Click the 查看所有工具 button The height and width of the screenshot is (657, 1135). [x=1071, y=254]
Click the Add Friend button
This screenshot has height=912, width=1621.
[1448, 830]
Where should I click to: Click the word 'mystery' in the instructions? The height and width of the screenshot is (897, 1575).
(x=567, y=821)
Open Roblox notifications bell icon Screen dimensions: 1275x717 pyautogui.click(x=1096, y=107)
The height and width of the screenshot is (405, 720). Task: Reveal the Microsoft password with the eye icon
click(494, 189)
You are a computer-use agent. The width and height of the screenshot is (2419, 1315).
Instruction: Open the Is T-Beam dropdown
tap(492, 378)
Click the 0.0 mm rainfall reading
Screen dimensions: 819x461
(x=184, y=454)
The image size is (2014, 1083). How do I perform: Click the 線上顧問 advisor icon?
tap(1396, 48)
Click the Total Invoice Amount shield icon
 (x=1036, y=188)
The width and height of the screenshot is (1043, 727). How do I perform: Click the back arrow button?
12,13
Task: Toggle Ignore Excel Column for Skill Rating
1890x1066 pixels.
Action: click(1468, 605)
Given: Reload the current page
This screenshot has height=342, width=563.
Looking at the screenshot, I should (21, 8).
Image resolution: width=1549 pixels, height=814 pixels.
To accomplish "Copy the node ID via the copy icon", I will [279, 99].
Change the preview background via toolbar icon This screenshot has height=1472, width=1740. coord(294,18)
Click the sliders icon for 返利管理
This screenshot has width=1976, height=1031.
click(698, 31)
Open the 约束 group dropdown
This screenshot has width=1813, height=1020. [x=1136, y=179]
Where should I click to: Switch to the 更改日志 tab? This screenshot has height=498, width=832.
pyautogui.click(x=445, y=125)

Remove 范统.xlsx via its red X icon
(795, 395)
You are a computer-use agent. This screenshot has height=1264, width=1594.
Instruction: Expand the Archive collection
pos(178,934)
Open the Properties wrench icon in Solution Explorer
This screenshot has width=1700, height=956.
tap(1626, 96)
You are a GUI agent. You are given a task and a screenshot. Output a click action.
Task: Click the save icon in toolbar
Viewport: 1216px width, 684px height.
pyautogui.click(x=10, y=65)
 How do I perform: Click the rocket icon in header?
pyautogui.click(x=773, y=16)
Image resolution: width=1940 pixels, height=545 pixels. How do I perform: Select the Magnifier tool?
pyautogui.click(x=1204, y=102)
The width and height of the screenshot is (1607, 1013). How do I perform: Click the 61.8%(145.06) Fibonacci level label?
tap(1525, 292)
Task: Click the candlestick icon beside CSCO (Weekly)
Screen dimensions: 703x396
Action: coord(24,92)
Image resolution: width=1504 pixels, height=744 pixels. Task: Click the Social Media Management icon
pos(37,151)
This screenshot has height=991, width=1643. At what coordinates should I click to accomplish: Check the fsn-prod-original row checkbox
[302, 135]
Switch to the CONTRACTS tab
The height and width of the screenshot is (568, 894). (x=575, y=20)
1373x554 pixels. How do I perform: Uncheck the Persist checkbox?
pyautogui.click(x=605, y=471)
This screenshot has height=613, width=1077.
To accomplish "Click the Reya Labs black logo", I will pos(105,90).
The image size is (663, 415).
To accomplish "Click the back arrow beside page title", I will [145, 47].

● ● ● ● ● ● ●

→ **PROBLEM TO SOLVE**: All of the data above needs to be set down again exactly. Include every line.

→ **SOLVED EXERCISE**:
Click the 查看所有工具 button The height and width of the screenshot is (657, 1135). [x=1071, y=254]
Click the Add Friend button
This screenshot has height=912, width=1621.
[1448, 830]
Where should I click to: Click the word 'mystery' in the instructions? The height and width of the screenshot is (897, 1575).
(x=567, y=821)
Open Roblox notifications bell icon Screen dimensions: 1275x717 pyautogui.click(x=1096, y=107)
The height and width of the screenshot is (405, 720). Task: Reveal the Microsoft password with the eye icon
click(494, 189)
You are a computer-use agent. The width and height of the screenshot is (2419, 1315).
Instruction: Open the Is T-Beam dropdown
tap(492, 378)
Click the 0.0 mm rainfall reading
Screen dimensions: 819x461
(x=184, y=454)
The image size is (2014, 1083). How do I perform: Click the 線上顧問 advisor icon?
tap(1396, 48)
Click the Total Invoice Amount shield icon
 (x=1036, y=188)
The width and height of the screenshot is (1043, 727). How do I perform: Click the back arrow button?
12,13
Task: Toggle Ignore Excel Column for Skill Rating
1890x1066 pixels.
Action: click(1468, 605)
Given: Reload the current page
This screenshot has height=342, width=563.
Looking at the screenshot, I should (21, 8).
Image resolution: width=1549 pixels, height=814 pixels.
To accomplish "Copy the node ID via the copy icon", I will [279, 99].
Change the preview background via toolbar icon This screenshot has height=1472, width=1740. coord(294,18)
Click the sliders icon for 返利管理
This screenshot has width=1976, height=1031.
click(698, 31)
Open the 约束 group dropdown
This screenshot has width=1813, height=1020. [x=1136, y=179]
Where should I click to: Switch to the 更改日志 tab? This screenshot has height=498, width=832.
pyautogui.click(x=445, y=125)

Remove 范统.xlsx via its red X icon
(795, 395)
You are a computer-use agent. This screenshot has height=1264, width=1594.
Instruction: Expand the Archive collection
pos(178,934)
Open the Properties wrench icon in Solution Explorer
This screenshot has width=1700, height=956.
tap(1626, 96)
You are a GUI agent. You are given a task and a screenshot. Output a click action.
Task: Click the save icon in toolbar
Viewport: 1216px width, 684px height.
pyautogui.click(x=10, y=65)
 How do I perform: Click the rocket icon in header?
pyautogui.click(x=773, y=16)
Image resolution: width=1940 pixels, height=545 pixels. How do I perform: Select the Magnifier tool?
pyautogui.click(x=1204, y=102)
The width and height of the screenshot is (1607, 1013). How do I perform: Click the 61.8%(145.06) Fibonacci level label?
tap(1525, 292)
Task: Click the candlestick icon beside CSCO (Weekly)
Screen dimensions: 703x396
Action: coord(24,92)
Image resolution: width=1504 pixels, height=744 pixels. Task: Click the Social Media Management icon
pos(37,151)
This screenshot has height=991, width=1643. At what coordinates should I click to accomplish: Check the fsn-prod-original row checkbox
[302, 135]
Switch to the CONTRACTS tab
The height and width of the screenshot is (568, 894). (x=575, y=20)
1373x554 pixels. How do I perform: Uncheck the Persist checkbox?
pyautogui.click(x=605, y=471)
This screenshot has height=613, width=1077.
To accomplish "Click the Reya Labs black logo", I will pos(105,90).
The image size is (663, 415).
To accomplish "Click the back arrow beside page title", I will [145, 47].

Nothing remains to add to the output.